1 Słowo Samuela docierało do całego Izraela.
Arka Przymierza w rękach Filistynów
Izraelici wyruszyli na wojnę z Filistynami. Rozłożyli się obozem koło Eben-Haezer, a Filistyni rozbili obóz w Afek. 2 Filistyni ustawili się w szyku bojowym naprzeciw Izraelitów i rozgorzała walka. Izrael został pobity przez Filistynów, którzy zabili na polu bitwy około czterech tysięcy mężczyzn. 3 Gdy lud wrócił do obozu, starsi Izraela zapytali: Dlaczego Pan poraził nas dziś przez Filistynów? Sprowadźmy sobie z Szilo Arkę Przymierza Pana. Przybędzie do nas i wybawi nas z ręki naszych wrogów. 4 Posłał więc lud do Szilo i przyniesiono stamtąd Arkę Przymierza Pana Zastępów, zasiadającego na cherubach. A dwaj synowie Helego, Chofni i Pinchas, towarzyszyli Arce Przymierza Boga.
5 Gdy Arka Przymierza Pana przybyła do obozu, cały Izrael wznosił tak gromkie okrzyki, że aż drżała ziemia. 6 Filistyni, słysząc donośne okrzyki, mówili: Co to za odgłos gromkich okrzyków w obozie Hebrajczyków? Gdy dowiedzieli się, że Arka Pana przybyła do obozu, 7 Filistyni przestraszyli się i mówili: Bóg przybył do obozu. Mówili także: Biada nam, gdyż czegoś podobnego wcześniej nie było! 8 Biada nam! Kto nas wyrwie z ręki tych potężnych bogów? To ci sami bogowie, którzy na pustyni dotknęli Egipcjan wszelkimi plagami. 9 Okażcie się odważni i mężni, Filistyni! W przeciwnym wypadku będziecie musieli służyć Hebrajczykom, jak oni wam służyli. Okażcie się mężni i walczcie! 10 Filistyni więc walczyli. Izraelici zostali pobici i każdy z nich uciekł do swojego namiotu. Klęska była bardzo wielka. Spośród Izraelitów poległo trzydzieści tysięcy pieszych. 11 Arka Boga została zabrana, zginęli też dwaj synowie Helego, Chofni i Pinchas.
Śmierć Helego
12 Pewien Beniaminita uciekł z pola walki i tego samego dnia dotarł do Szilo.
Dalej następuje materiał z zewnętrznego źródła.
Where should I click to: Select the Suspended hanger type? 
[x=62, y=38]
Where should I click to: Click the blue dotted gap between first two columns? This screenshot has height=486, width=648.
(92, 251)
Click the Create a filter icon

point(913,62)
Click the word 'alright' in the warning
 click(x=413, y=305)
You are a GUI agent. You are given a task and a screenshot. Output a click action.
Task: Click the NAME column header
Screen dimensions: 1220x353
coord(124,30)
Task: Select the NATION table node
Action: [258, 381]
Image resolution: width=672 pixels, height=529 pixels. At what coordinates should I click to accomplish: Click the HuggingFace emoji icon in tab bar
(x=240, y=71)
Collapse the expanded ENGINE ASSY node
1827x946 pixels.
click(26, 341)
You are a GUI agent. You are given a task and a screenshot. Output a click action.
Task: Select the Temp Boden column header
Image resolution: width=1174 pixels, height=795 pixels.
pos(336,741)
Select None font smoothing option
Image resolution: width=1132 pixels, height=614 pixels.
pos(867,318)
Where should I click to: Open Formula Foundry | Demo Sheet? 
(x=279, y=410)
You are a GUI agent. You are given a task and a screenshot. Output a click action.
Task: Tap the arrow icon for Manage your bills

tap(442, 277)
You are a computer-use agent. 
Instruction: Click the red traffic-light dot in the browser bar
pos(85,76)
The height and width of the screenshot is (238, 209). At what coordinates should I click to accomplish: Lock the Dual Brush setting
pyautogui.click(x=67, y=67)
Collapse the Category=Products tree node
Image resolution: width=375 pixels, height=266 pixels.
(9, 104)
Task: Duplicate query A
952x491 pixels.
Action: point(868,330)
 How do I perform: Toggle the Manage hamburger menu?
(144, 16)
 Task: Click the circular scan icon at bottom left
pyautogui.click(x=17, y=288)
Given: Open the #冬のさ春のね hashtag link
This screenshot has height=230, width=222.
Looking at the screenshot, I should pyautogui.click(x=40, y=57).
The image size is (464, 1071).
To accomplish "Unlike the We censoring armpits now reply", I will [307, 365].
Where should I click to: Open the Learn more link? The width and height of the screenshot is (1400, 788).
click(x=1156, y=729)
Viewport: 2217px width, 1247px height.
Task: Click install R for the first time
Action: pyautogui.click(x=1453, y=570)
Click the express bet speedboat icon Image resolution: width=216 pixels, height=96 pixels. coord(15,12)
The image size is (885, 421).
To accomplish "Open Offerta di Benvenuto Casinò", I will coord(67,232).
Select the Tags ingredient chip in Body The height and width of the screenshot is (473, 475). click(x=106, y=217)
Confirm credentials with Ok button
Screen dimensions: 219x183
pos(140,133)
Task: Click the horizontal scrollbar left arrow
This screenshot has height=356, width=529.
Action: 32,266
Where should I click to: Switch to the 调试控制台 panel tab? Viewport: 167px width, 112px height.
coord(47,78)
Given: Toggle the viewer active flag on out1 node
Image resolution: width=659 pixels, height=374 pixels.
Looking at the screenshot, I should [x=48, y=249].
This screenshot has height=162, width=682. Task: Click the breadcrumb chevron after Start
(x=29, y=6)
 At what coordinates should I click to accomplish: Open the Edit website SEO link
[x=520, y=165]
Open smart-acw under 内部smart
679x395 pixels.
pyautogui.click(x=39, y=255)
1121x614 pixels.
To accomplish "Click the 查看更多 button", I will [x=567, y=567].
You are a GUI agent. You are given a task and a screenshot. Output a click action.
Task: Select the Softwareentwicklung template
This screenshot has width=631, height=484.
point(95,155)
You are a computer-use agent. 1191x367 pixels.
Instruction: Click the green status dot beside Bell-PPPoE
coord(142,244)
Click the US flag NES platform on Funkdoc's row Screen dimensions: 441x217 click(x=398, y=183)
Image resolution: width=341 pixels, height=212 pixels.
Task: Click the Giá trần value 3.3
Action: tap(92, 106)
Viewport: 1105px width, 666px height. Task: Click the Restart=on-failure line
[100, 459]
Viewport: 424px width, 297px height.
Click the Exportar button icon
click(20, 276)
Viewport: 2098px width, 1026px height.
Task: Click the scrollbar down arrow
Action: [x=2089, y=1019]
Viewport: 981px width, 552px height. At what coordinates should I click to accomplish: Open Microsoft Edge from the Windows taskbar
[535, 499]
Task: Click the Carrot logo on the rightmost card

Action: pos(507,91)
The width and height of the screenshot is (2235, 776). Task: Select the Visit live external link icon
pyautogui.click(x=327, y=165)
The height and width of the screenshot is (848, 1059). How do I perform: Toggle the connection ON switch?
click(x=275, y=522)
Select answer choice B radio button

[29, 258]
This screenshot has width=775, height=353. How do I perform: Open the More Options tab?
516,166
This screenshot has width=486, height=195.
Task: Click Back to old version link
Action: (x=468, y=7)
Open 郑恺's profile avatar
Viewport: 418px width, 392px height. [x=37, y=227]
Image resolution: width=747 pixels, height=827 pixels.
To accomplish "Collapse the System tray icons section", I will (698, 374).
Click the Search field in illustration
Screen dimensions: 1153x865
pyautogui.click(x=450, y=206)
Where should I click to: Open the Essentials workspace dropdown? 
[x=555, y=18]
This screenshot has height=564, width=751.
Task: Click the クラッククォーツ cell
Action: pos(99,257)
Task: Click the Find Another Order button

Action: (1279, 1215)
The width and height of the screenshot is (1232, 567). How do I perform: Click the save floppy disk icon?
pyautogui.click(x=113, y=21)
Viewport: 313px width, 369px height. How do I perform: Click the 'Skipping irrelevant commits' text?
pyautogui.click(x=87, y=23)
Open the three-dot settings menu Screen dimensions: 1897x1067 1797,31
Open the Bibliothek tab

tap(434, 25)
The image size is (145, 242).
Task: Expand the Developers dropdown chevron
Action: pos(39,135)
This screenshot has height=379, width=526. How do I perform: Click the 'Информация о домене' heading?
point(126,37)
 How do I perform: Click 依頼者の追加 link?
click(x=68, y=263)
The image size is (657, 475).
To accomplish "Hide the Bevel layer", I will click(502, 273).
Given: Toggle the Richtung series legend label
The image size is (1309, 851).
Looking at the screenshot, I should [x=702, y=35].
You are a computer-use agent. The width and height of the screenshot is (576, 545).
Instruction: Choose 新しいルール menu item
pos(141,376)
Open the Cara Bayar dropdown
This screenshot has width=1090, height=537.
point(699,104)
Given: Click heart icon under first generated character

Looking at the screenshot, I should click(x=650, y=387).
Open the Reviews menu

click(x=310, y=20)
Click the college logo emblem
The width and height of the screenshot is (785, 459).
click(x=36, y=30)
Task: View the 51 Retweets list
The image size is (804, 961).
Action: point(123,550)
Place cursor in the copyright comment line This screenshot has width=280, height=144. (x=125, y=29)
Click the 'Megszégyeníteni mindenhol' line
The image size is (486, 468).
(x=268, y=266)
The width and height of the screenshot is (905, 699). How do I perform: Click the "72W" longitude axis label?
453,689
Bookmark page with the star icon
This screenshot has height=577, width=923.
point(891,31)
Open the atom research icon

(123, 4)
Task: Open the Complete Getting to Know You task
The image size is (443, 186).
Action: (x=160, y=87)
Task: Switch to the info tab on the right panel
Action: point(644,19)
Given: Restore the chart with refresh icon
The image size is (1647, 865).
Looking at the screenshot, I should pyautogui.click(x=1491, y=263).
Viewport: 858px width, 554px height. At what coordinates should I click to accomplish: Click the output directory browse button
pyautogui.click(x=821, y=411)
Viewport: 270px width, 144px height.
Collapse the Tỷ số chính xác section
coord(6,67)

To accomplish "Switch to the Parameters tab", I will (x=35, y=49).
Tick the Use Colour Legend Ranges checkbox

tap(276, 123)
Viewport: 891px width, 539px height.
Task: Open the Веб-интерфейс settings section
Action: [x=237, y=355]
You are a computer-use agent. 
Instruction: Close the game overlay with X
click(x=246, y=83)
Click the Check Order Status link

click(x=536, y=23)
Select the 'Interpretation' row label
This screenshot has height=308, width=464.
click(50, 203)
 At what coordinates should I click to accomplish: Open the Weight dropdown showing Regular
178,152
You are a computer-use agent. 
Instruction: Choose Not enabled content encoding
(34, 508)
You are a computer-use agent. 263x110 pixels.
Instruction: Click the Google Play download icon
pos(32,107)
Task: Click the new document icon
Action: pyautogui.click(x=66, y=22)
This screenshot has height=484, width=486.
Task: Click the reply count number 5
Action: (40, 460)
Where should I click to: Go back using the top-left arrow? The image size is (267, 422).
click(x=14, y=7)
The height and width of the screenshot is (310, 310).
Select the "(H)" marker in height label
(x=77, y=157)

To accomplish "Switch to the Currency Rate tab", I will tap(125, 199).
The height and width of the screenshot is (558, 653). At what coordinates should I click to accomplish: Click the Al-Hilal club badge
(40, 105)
Jego ubranie było podarte, a głowę pokrywał kurz. 13 Gdy przybył, Heli siedział właśnie na krześle przy drodze i czuwał. Lękał się bowiem o Arkę Boga. Gdy więc ten człowiek dotarł, aby przekazać w mieście wiadomość, wtedy całe miasto podniosło lament. 14 Heli słysząc odgłosy wrzawy, zapytał: Co to za krzyki? Wówczas człowiek ten przybył spiesznie i przekazał Helemu wiadomość. 15 Heli miał wtedy dziewięćdziesiąt osiem lat, jego wzrok był tak słaby, że nie mógł nic widzieć. 16 Człowiek ten powiedział Helemu: Przybywam z pola walki. Dzisiaj uciekłem z pola walki. Heli zapytał: Co się stało, mój synu? 17 Wysłannik odpowiedział: Izrael uciekł przed Filistynami i lud poniósł wielką klęskę. Obaj twoi synowie, Chofni i Pinchas, nie żyją, a Arkę Boga zabrano. 18 Gdy tylko wspomniał o Arce Boga, Heli siedzący obok bramy, spadł z krzesła do tyłu, złamał sobie kark i umarł. Był bowiem człowiekiem starym i ociężałym. Sprawował sądy nad Izraelem przez czterdzieści lat.
Śmierć żony Pinchasa
19 Tymczasem jego synowa, żona Pinchasa, była brzemienna, tuż przed porodem. Gdy usłyszała wiadomość o zabraniu Arki Boga i o śmierci swego teścia oraz męża, dostała bólów porodowych, uklękła i urodziła. 20 Gdy umierała, stojące przy niej kobiety powiedziały: Nie bój się, bo urodziłaś syna! Lecz ona nic nie odpowiedziała, nawet nie zwróciła na to uwagi. 21 Chłopca nazwała jednak Ikabod, mówiąc: Odeszła chwała od Izraela. Stało się tak z powodu utraty Arki Boga a także z powodu jej teścia oraz męża. 22 Powiedziała: Odeszła chwała od Izraela, ponieważ zabrano Arkę Boga.